**WHAT YOU WILL DO**. Exactly reproduce the lines from the one containing "At what coordinates" through the last line of the data, both ends included, leaving out pictures.

**DATA**.
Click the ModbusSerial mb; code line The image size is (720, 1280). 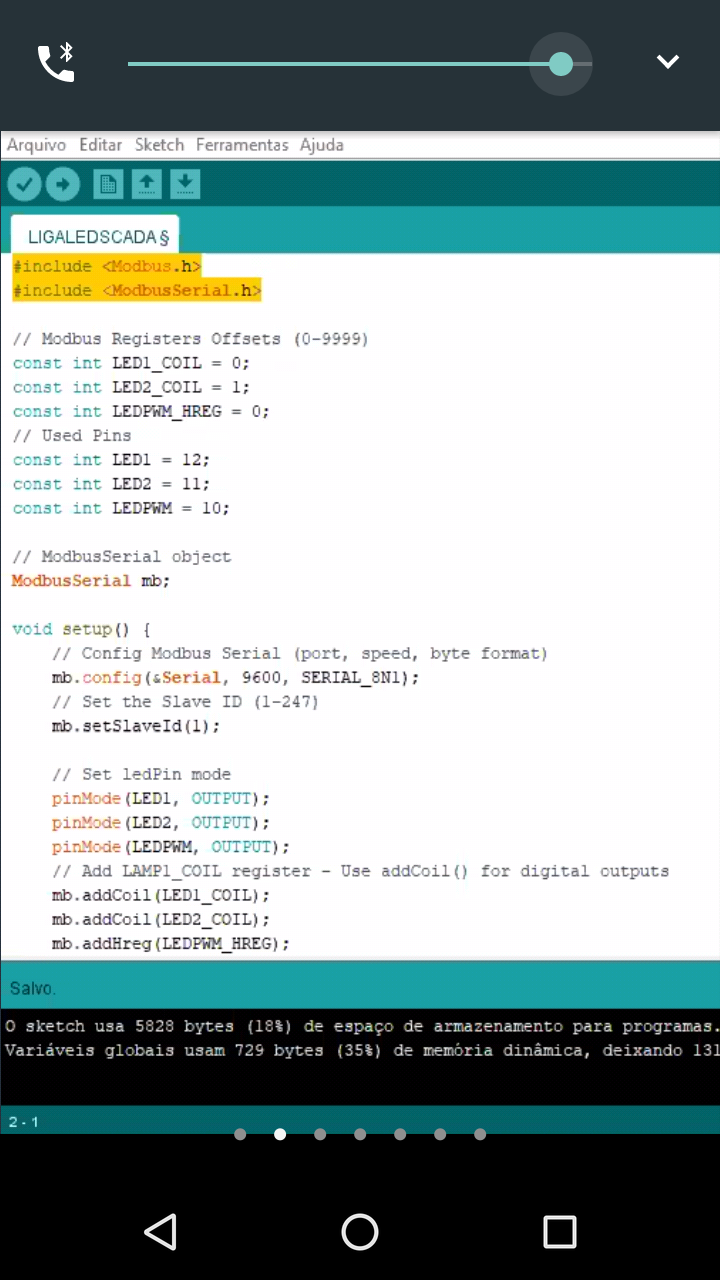coord(91,581)
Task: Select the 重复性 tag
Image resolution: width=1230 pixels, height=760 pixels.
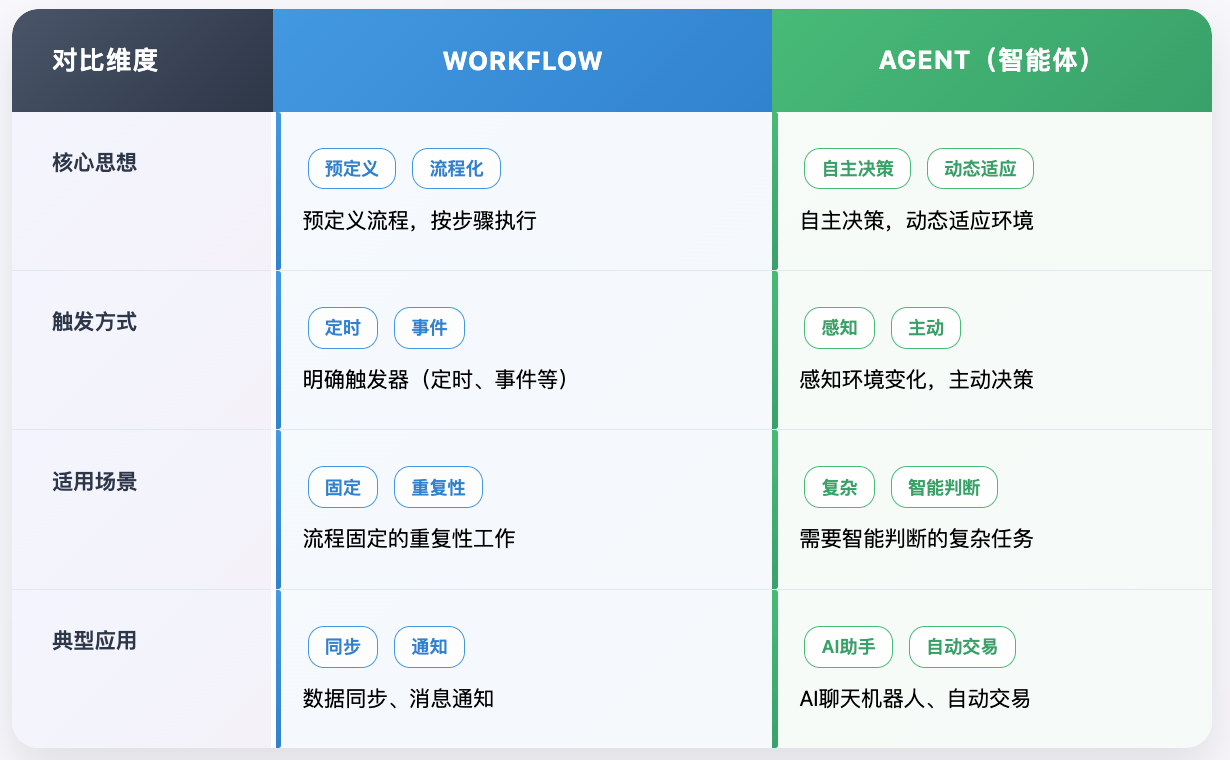Action: [438, 488]
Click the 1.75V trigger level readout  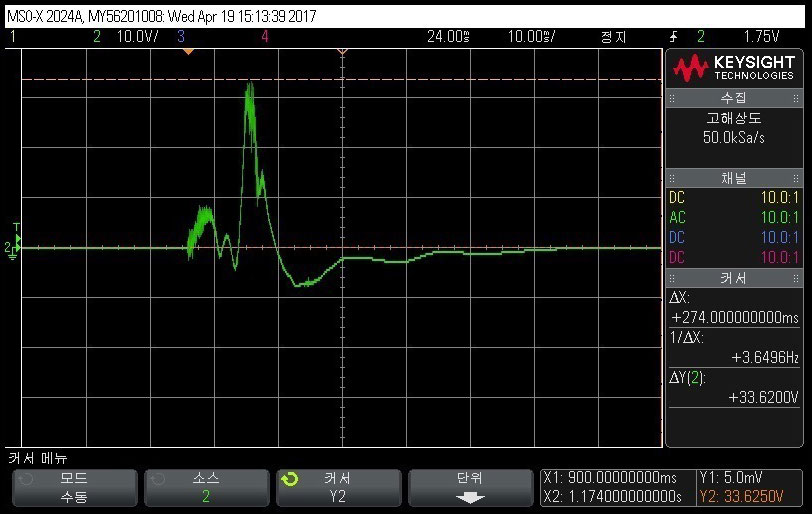pos(761,36)
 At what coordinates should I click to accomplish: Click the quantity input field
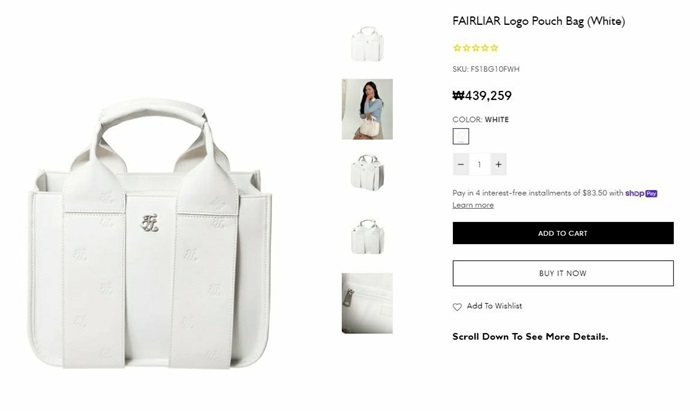pos(479,164)
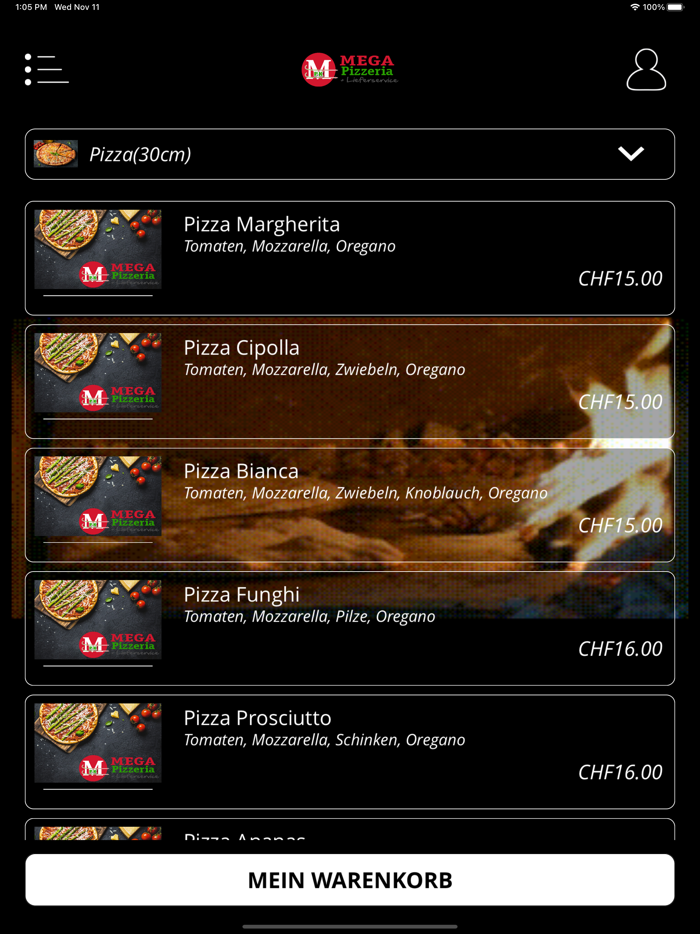
Task: Open the Pizza(30cm) category dropdown
Action: 350,154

**TASK SOLUTION**.
 At what coordinates should I click to accomplish: Click the quantity input field
pos(479,164)
Task: Open the Pizza(30cm) category dropdown
Action: 350,154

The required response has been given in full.